The city has plans for developing 16 neighborhoods into centers where the mix of businesses, housing and green space would make it easier to walk, ride bikes or take the bus to jobs, shopping, entertainment and recreation, thus reducing consumption of fossil fuels and improving air quality.

Sounds more terrific ideal than invidious threat.

Now, sustainable development means something different in sub-Saharan Africa or Mexico City than in Fort Worth. But my impression was that the underlying goal is to be kinder to nature, use resources less wastefully and improve everyone's life in the process.

Those radicals at the U.S. Conference of Catholic Bishops advocate responsible stewardship of God's earthly creation to "promote the common good of the human family." The bishops consider addressing global climate change a moral imperative in line with respecting life at all stages. (bit.ly/yiQMdK)

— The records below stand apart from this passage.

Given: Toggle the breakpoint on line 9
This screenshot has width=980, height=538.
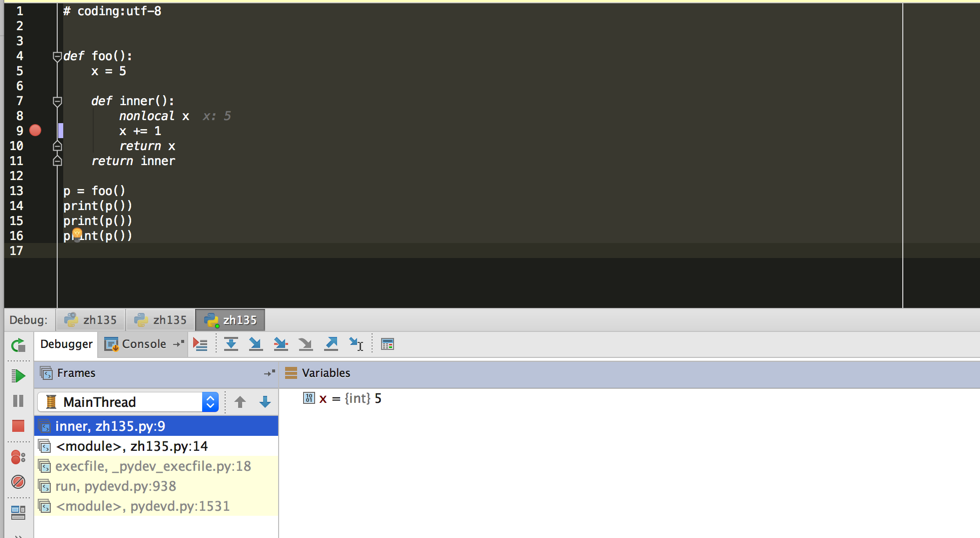Looking at the screenshot, I should [36, 131].
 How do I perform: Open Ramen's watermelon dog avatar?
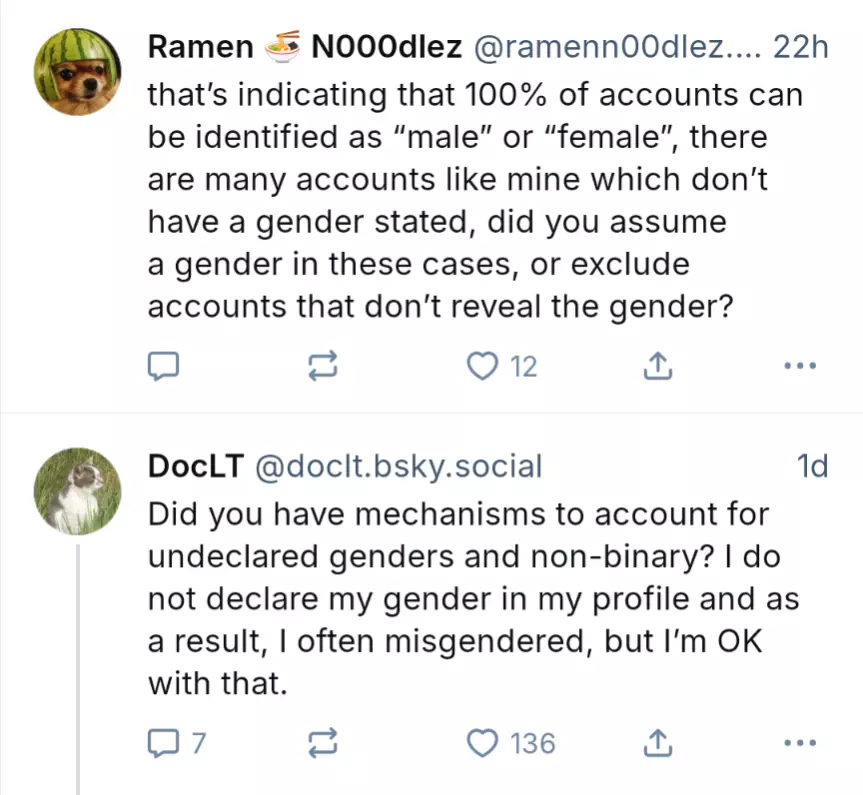tap(78, 70)
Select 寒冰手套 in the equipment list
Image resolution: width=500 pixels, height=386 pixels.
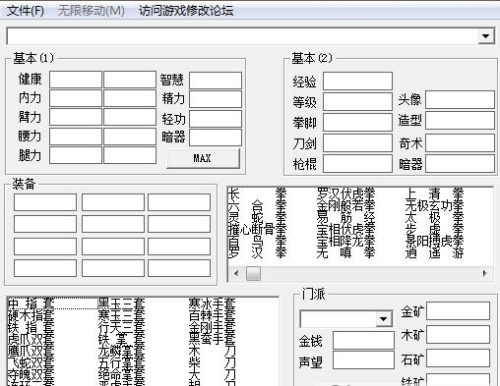coord(212,304)
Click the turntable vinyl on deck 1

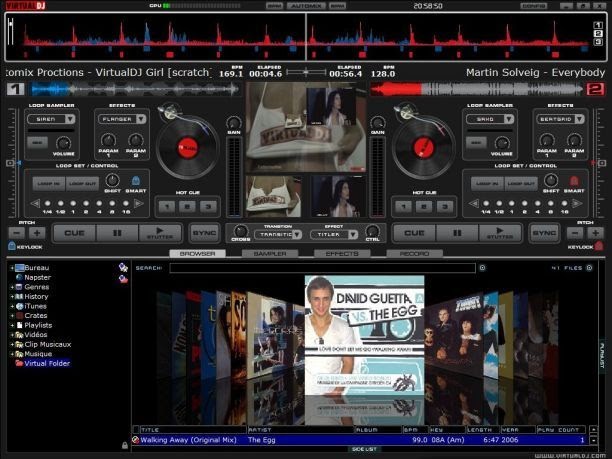tap(188, 148)
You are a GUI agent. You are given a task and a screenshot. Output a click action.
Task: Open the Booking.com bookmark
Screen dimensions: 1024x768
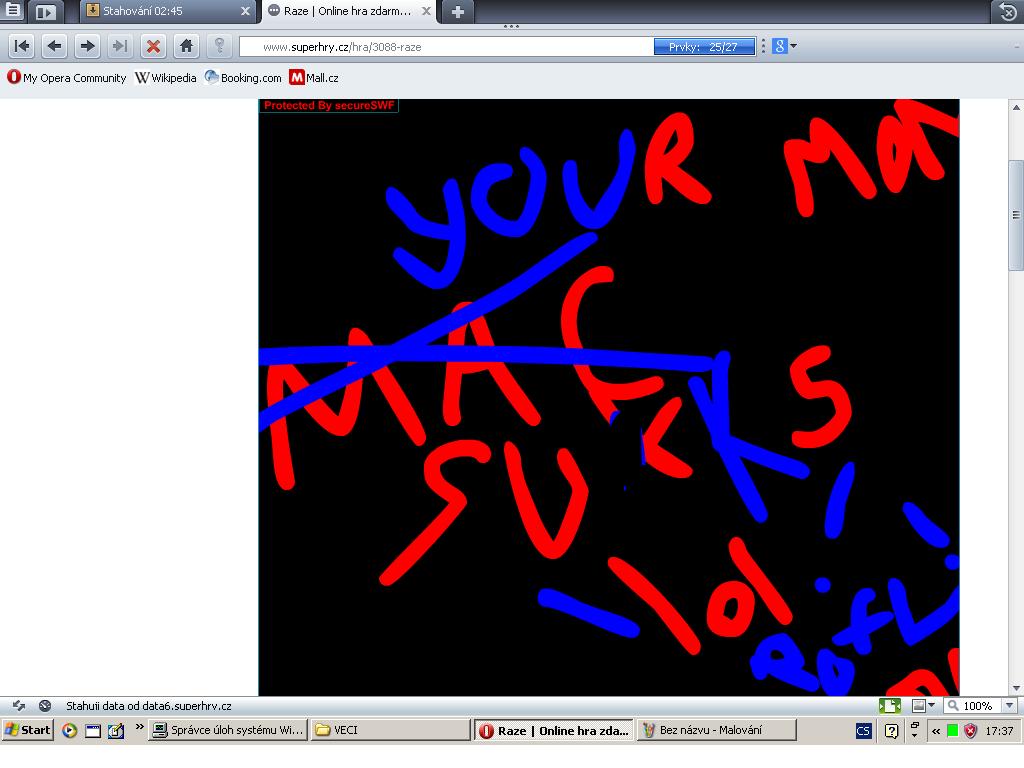(244, 77)
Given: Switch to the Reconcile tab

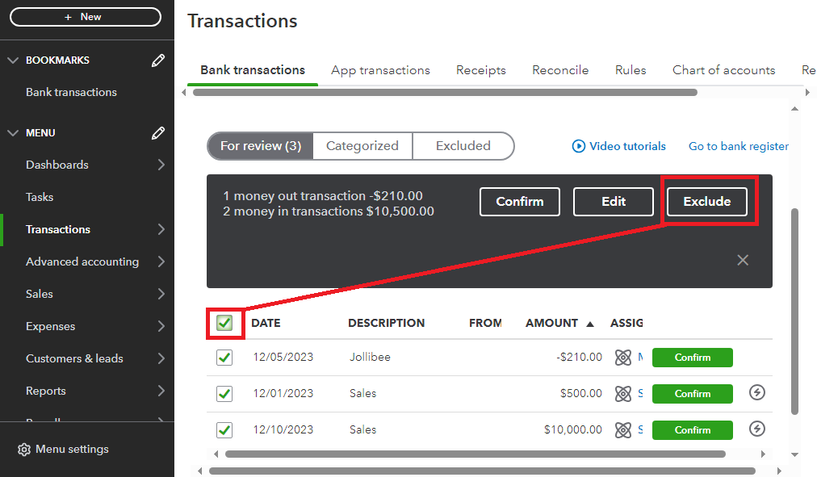Looking at the screenshot, I should (x=560, y=70).
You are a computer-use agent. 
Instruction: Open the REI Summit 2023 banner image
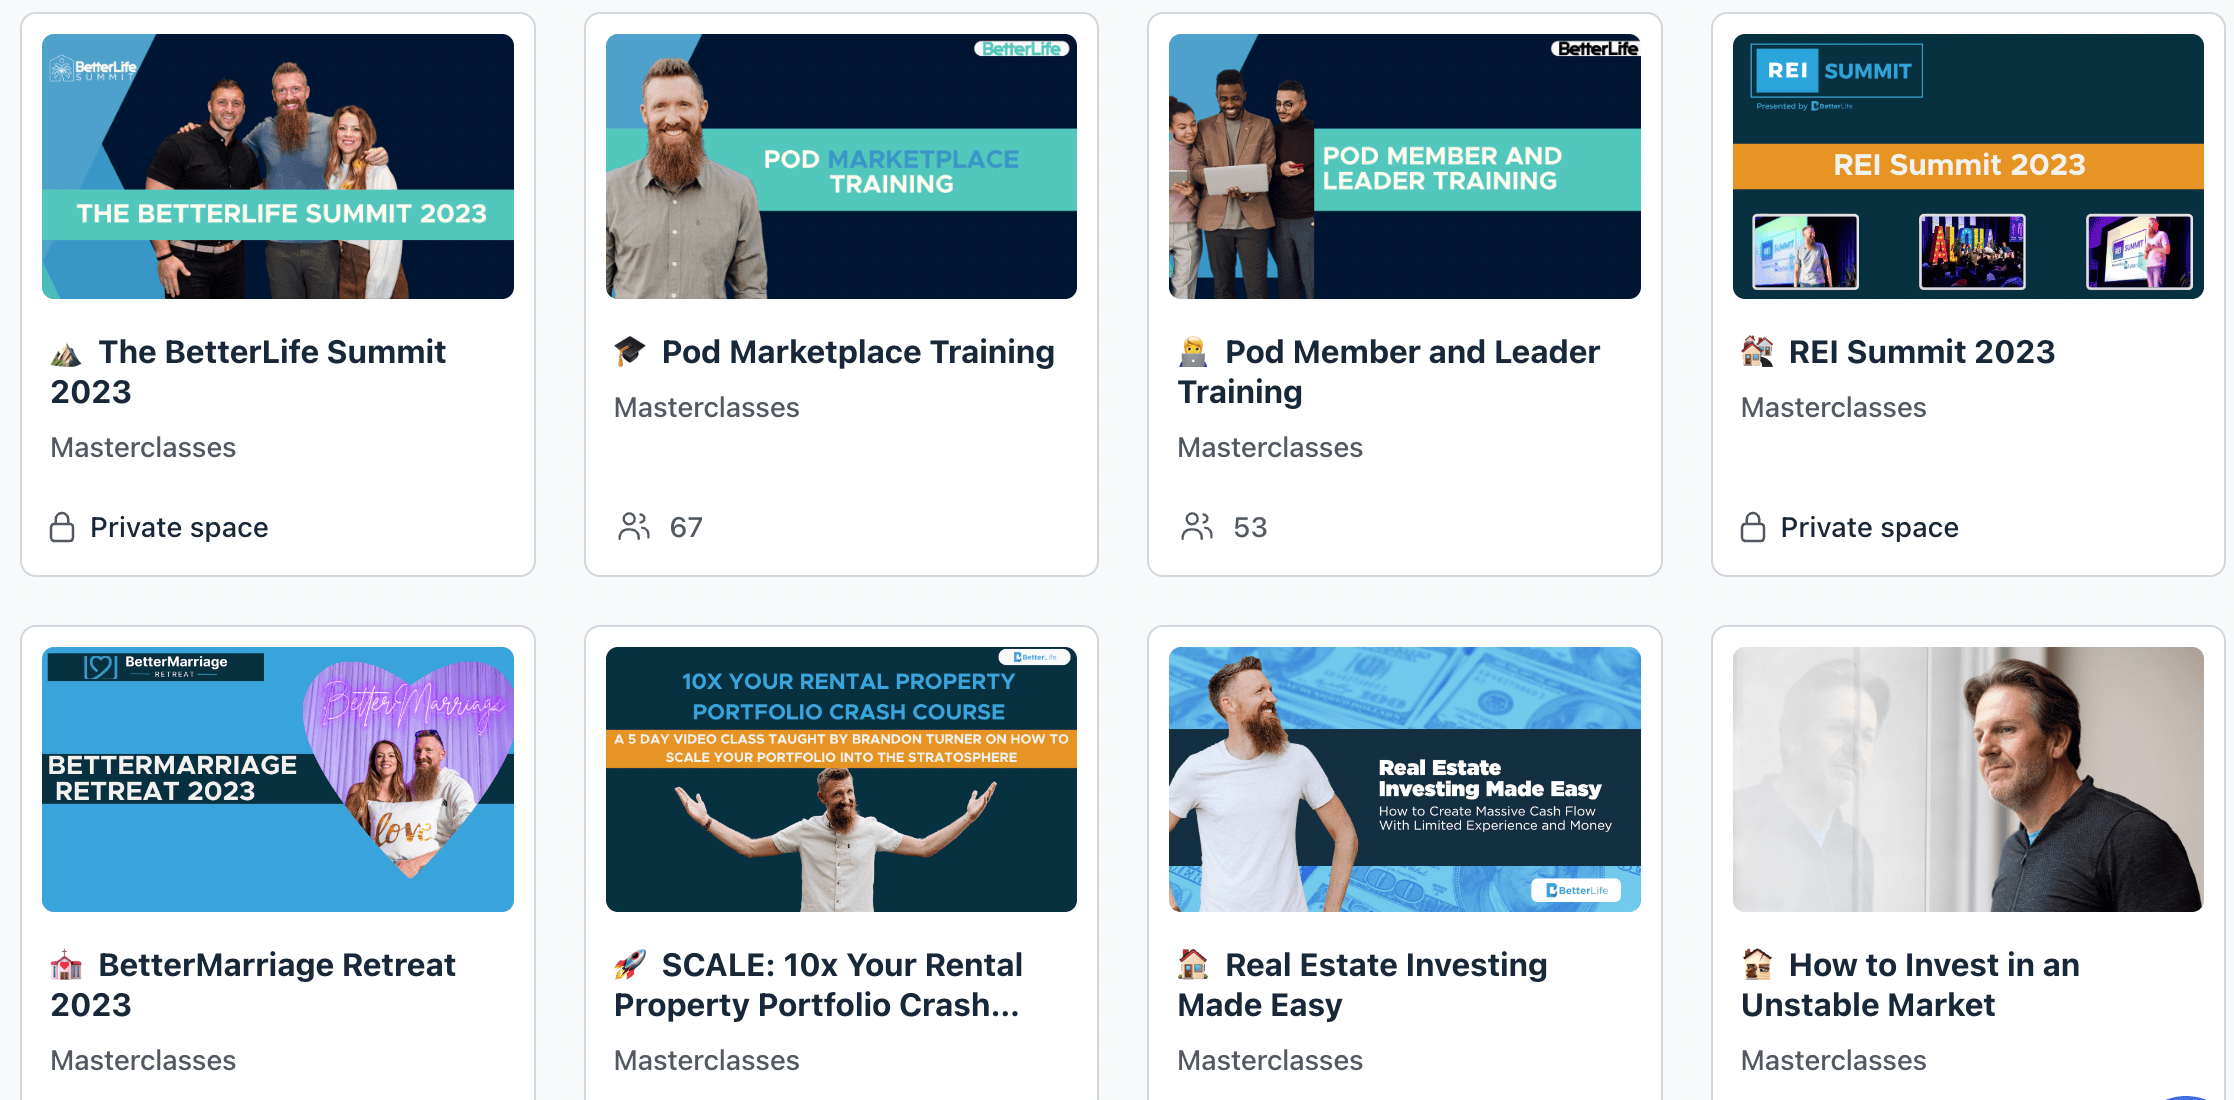[1968, 166]
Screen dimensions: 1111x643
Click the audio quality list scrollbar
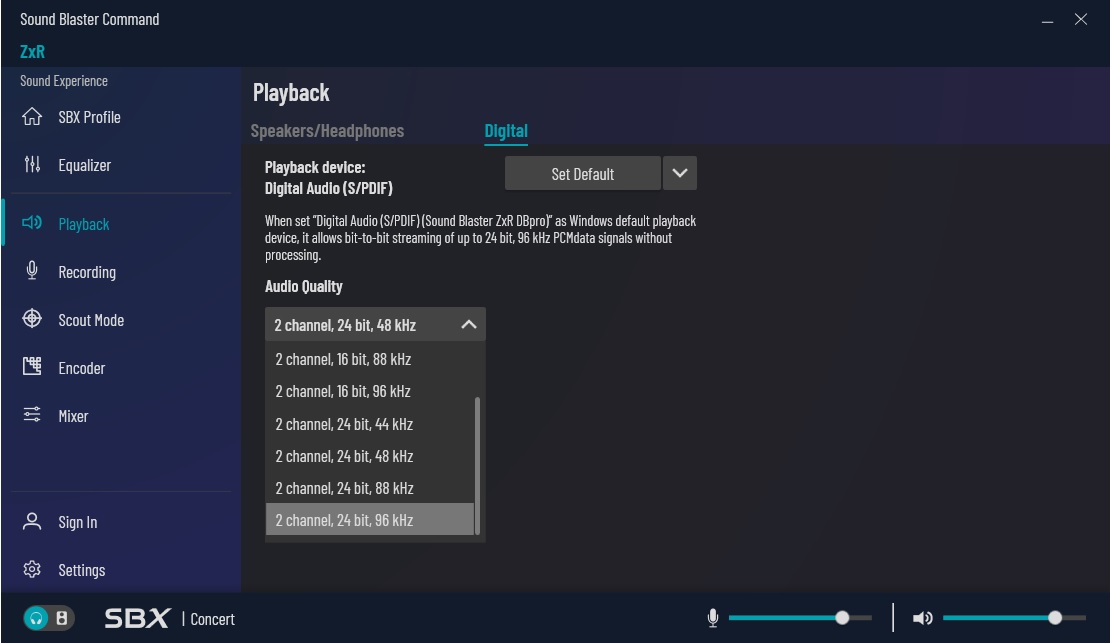[478, 465]
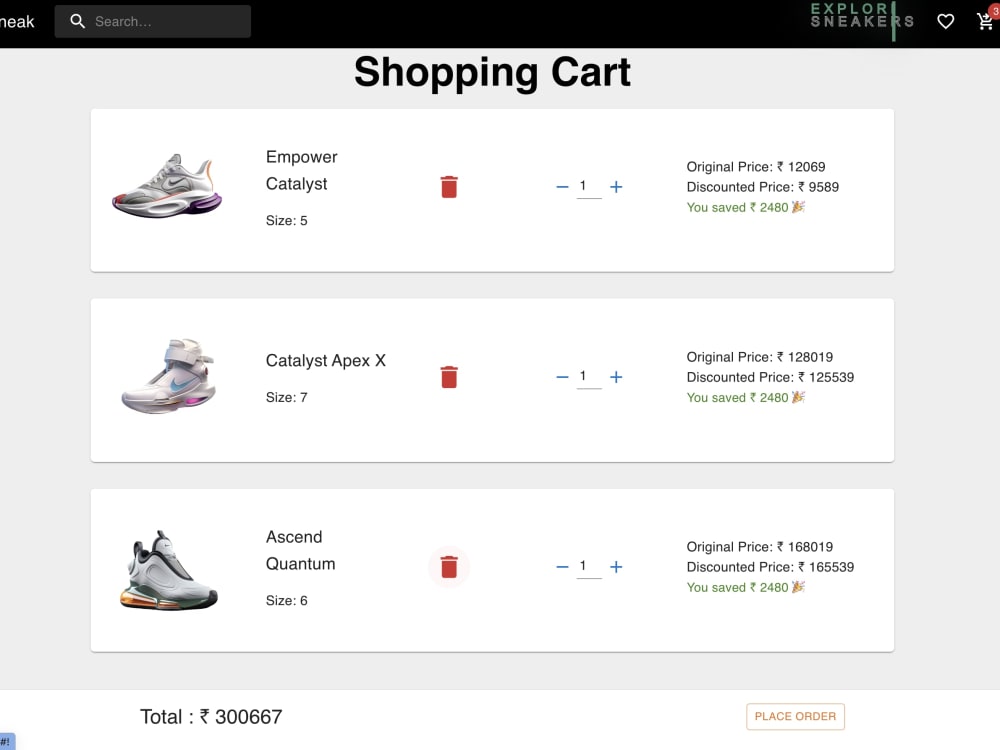Click trash icon for Ascend Quantum
The height and width of the screenshot is (750, 1000).
(x=449, y=567)
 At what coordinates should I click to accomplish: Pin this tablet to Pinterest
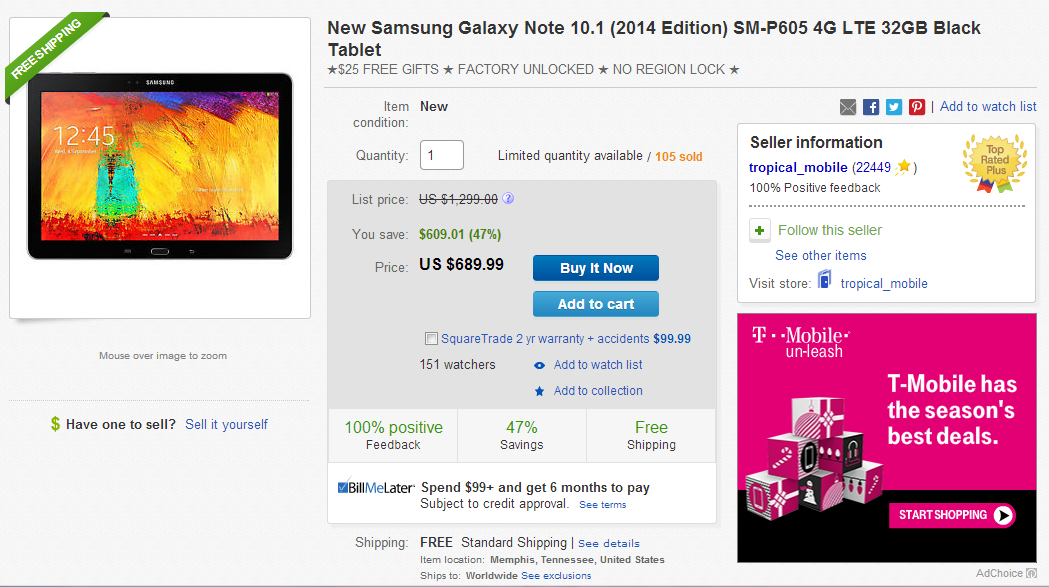tap(916, 107)
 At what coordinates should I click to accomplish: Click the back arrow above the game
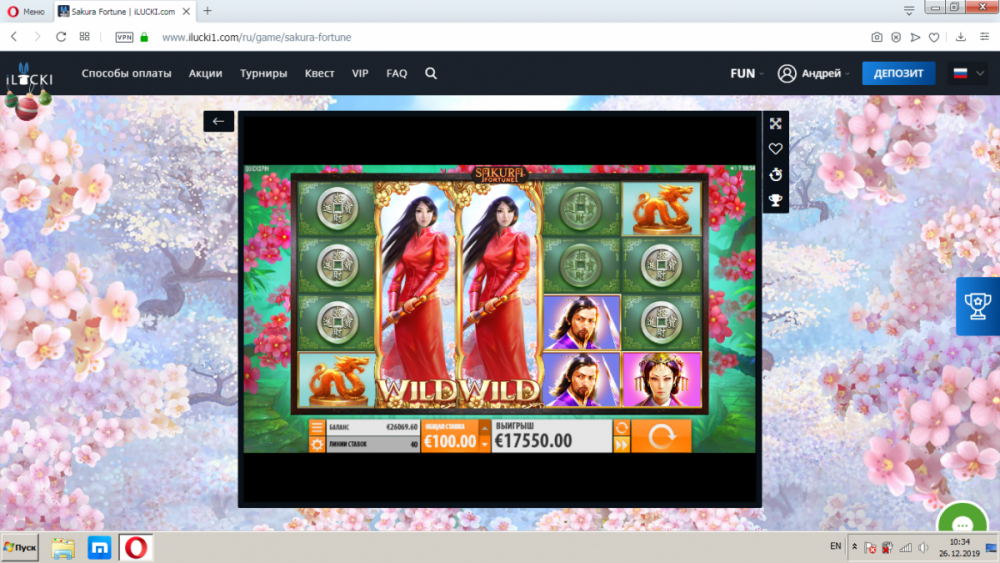(219, 121)
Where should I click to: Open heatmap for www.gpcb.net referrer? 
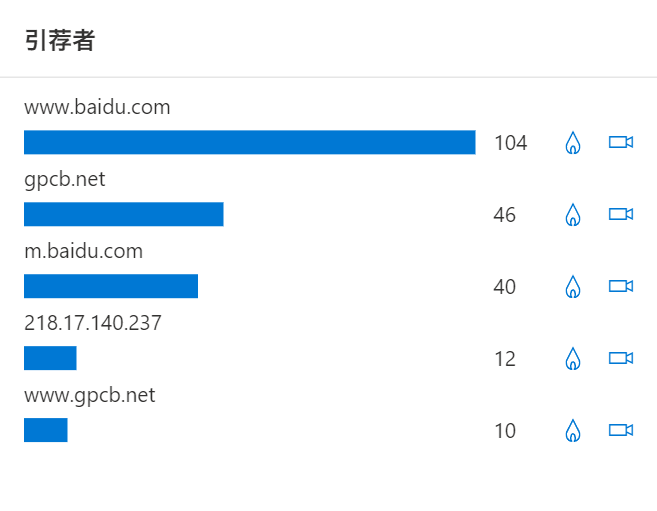tap(573, 431)
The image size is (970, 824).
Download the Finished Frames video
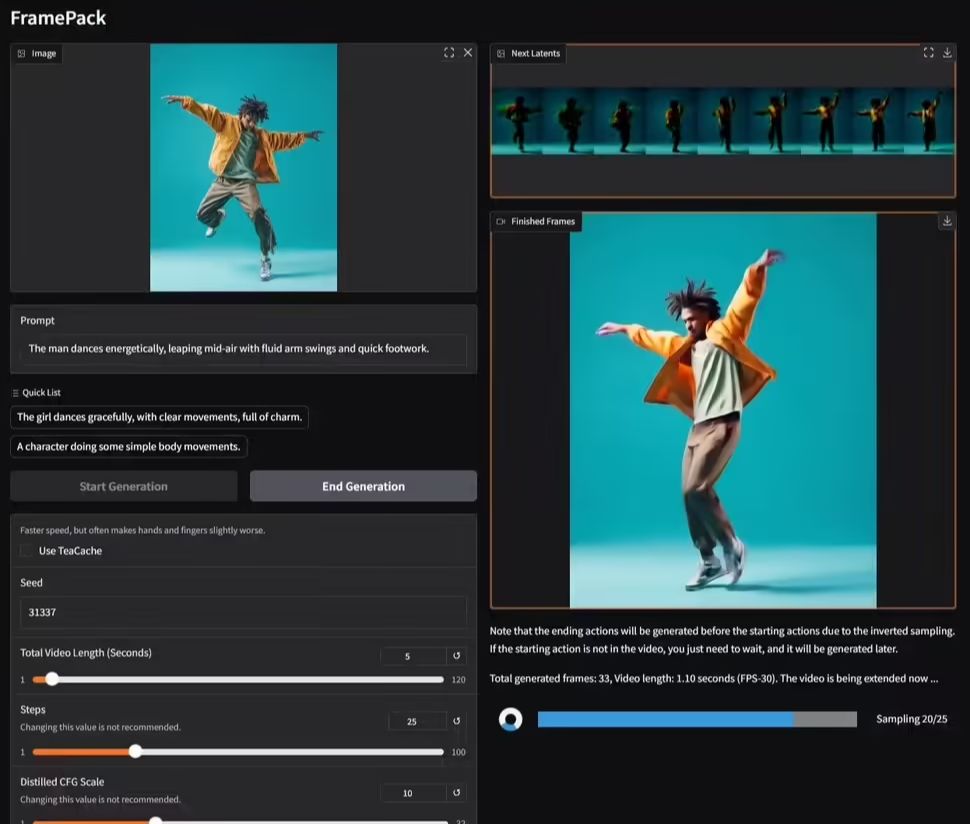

The conference also belongs to the National Religious Partnership for the Environment, www.nrpe.org, which formed in 1993 to bring a faith-based voice to debate about air and water pollution, environmental health risks, impacts of urban planning, economic development, land use, energy and many related concerns.

You'd think this approach to liberty and justice for all would be considered a noble imperative.

Cruz sees dangerous commie tentacles.

In a Jan. 20 posting on his campaign website, he complains about the United Nations' "Agenda 21" plan for sustainable development, calling it a "naked power grab by unelected bureaucrats" out to abolish golf courses, grazing pastures and paved roads. (bit.ly/wQ0pud)

On Glenn Beck's Jan. 26 radio show, Cruz said Agenda 21 envisions no single-family homes, no farming and ranching, no personal cars, no "American way of life." (bit.ly/wpbexl)

He warns that your local government and mine already are infiltrated via the International Council of Local Environmental Initiatives, www.iclei.org, which includes more than 600 U.S. cities.

Fort Worth's not among them, but Dallas is. They run the political gamut: Takoma Park, Md., but also Texarkana; South Padre Island and South Bend, Ind.; Austin and College Station; Coppell and Corvallis, Ore.; Berkeley, Calif., and Loudon County, Va.

Maybe I'm naive, but Agenda 21 hardly looks like it will soon plunge us into the direst deprivations of Dr. Zhivago. According to the U.N. website, the plan was adopted by 178 governments at a 1992 U.N. environmental conference and is a set of guidelines, not mandates. (www.un.org/esa/dsd/agenda21) The document says a global partnership can lead to "improved living standards for all, better protected and managed ecosystems and a safer, more prosperous future."

But Cruz, who's chasing Lt. Gov. David Dewhurst (and several lesser-known candidates) for the GOP nomination, is positioning himself as the anti-globalization champion.

He says the "biggest fight of my tenure" as Texas solicitor general (2003-08) was against the U.N. and World Court.

Actually, the case he refers to was a fight between Texas and then-President George W. Bush.

Bush told Texas to give a convicted killer a new hearing because the World Court had ruled he was entitled to one under an international treaty the U.S. had signed. Texas argued the president couldn't do that, and the Supreme Court said he didn't have that authority unless Congress expressly said so.

Cruz told Beck, "This is a fight that keeps coming and coming and coming."

Maybe so -- that is, if you see frightening leftist conspiracies under every landscaping rock.